*** Opening of Source data ***
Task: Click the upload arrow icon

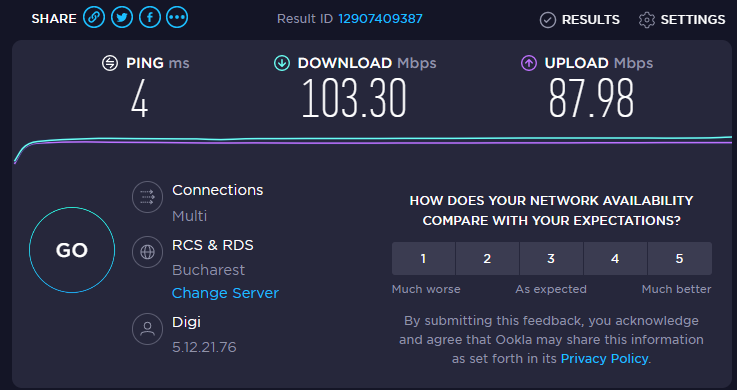Action: click(x=529, y=63)
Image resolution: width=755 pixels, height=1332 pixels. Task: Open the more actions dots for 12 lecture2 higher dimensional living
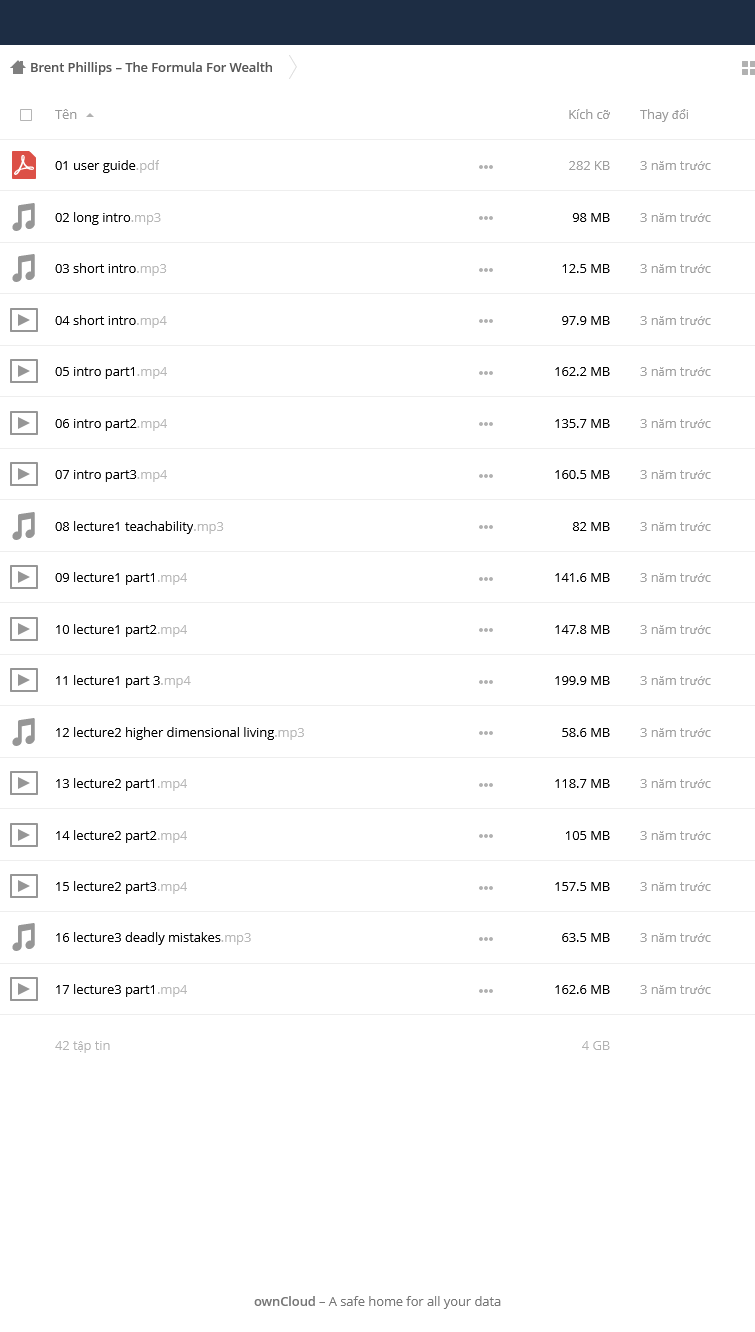[x=486, y=733]

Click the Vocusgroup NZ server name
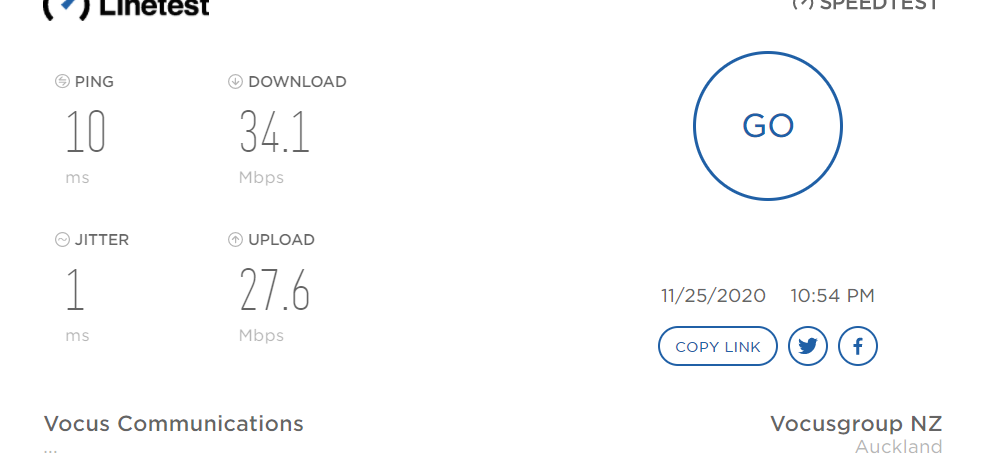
*** Close of Source data ***
Return the material above in exact form. Pictures stay out.

**Task solution:**
Task: Click the upload arrow icon

Action: click(x=529, y=63)
Image resolution: width=755 pixels, height=1332 pixels. Task: Open the more actions dots for 12 lecture2 higher dimensional living
[x=486, y=733]

Click the Vocusgroup NZ server name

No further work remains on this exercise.